Меня подмывало брякнуть «позвольте получить, граф», но он сидел насторожившись и нахохлившись, — чего-то испугался, и я сказал:
— Да вы не беспокойтесь, я беру и «чаевые», и «сдачи не надо», и всякие другие. С вами у меня необычная поездка. Просто я подумал, что без меня вы в своих очках не разведете в темноте костра.

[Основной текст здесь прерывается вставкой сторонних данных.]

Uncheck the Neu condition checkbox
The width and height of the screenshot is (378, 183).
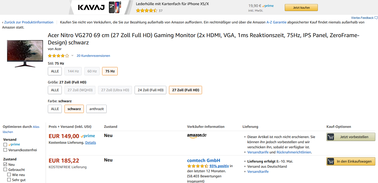tap(5, 164)
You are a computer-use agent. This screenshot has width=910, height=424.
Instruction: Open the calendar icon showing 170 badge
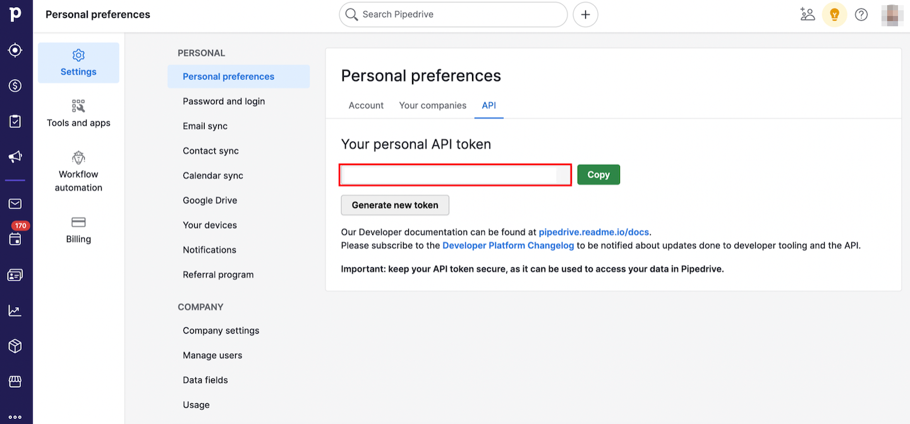pos(15,239)

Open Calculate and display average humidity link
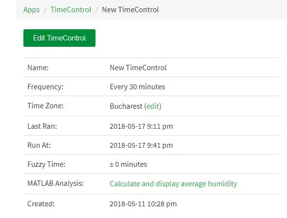(173, 183)
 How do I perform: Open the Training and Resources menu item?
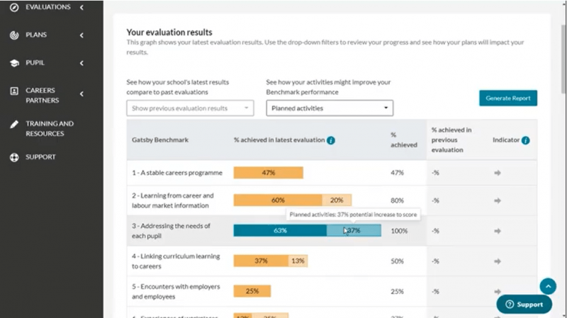click(x=50, y=128)
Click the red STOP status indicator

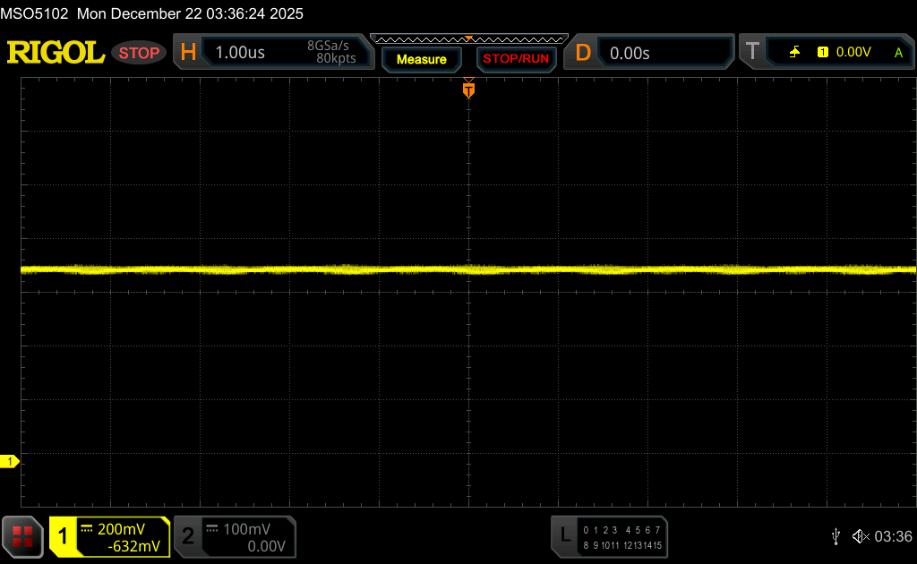(139, 53)
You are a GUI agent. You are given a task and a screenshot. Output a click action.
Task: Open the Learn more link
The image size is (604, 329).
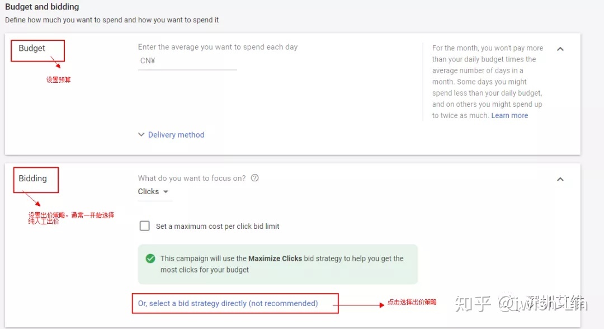pyautogui.click(x=509, y=116)
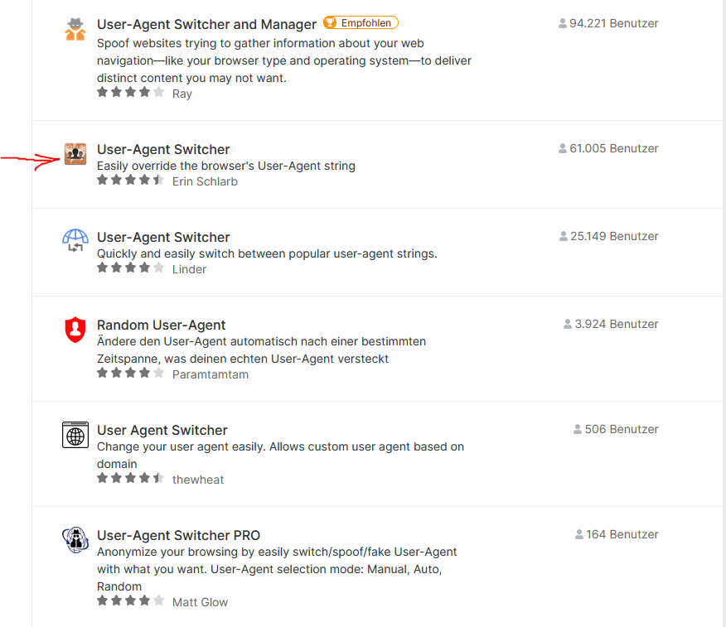726x627 pixels.
Task: Click the orange Empfohlen badge
Action: (x=361, y=23)
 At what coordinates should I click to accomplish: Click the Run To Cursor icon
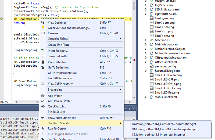coord(43,129)
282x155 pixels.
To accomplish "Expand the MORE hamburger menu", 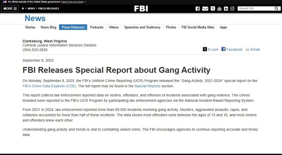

Он с сомнением посмотрел на меня, и с той смешной театральностью, когда робкие люди принимают смелое решение, спросил, где можно достать сейчас шампанское. «А городовых привязывать к медведям будем?» — хотелось мне спросить. Я выключил счетчик и поехал к вокзалу. Там он сходил в буфет и взял две бутылки коньяка и две бутылки шампанского. Он нес их как новорожденных — на груди, и сам ступал на носки как балерина. Я побежал в буфет и купил хлеба и четыре порции холодного языка.

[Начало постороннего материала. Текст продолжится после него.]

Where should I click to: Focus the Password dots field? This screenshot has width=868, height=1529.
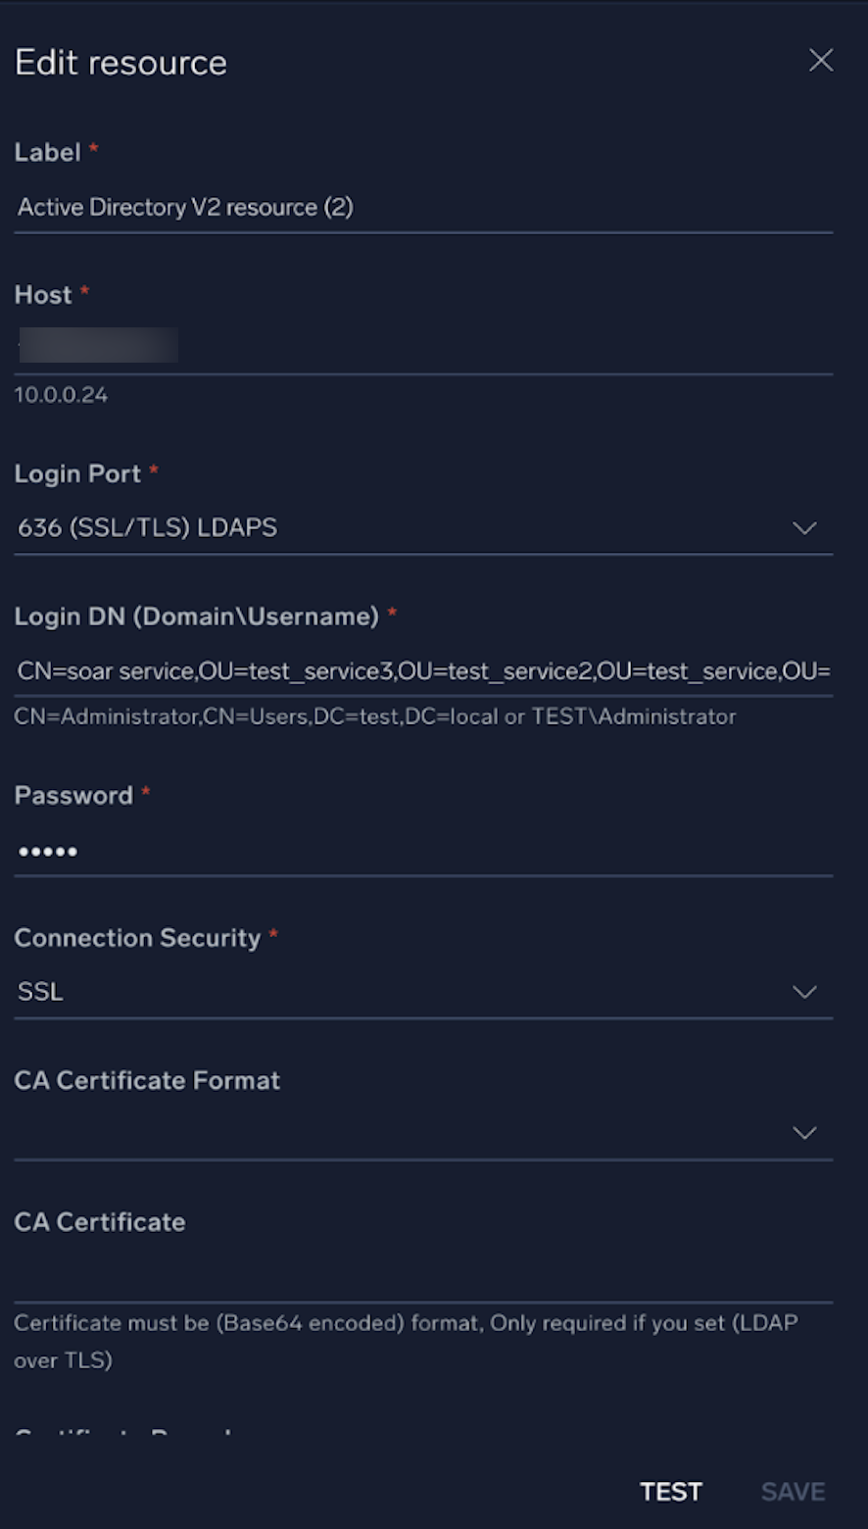coord(421,851)
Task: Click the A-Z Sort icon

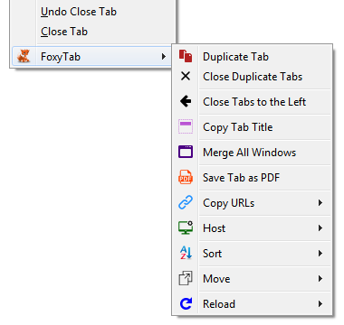Action: (186, 253)
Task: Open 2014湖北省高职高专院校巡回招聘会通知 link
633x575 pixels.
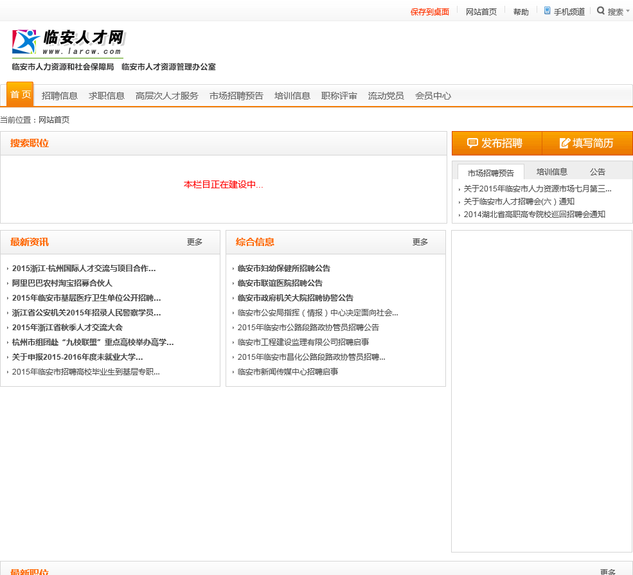Action: click(x=534, y=215)
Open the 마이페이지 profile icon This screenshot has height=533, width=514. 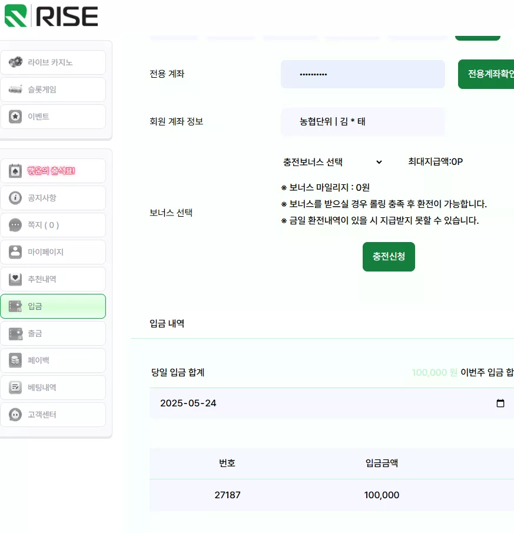(15, 252)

Наш с Генкой перелесок спал. Под светом фар на деревьях потревоженно завозились какие-то большие птицы, и опадающая с веток капель вспыхнула ярко и радужно, как игрушечный беззвучный салют. Было ясно, что костра нам не развести, — тут все было мокрым, но я на всякий случай снял рубашку и пошел поискать сушняк в створе фар. Трава тоже была волглой. Обшлага моих брюк сразу же отяжелели и обмякли. Я пощупал их и вернулся к машине. Пьер самостоятельно зажег там плафон и сидел сосредоточенный, тихий и благостный.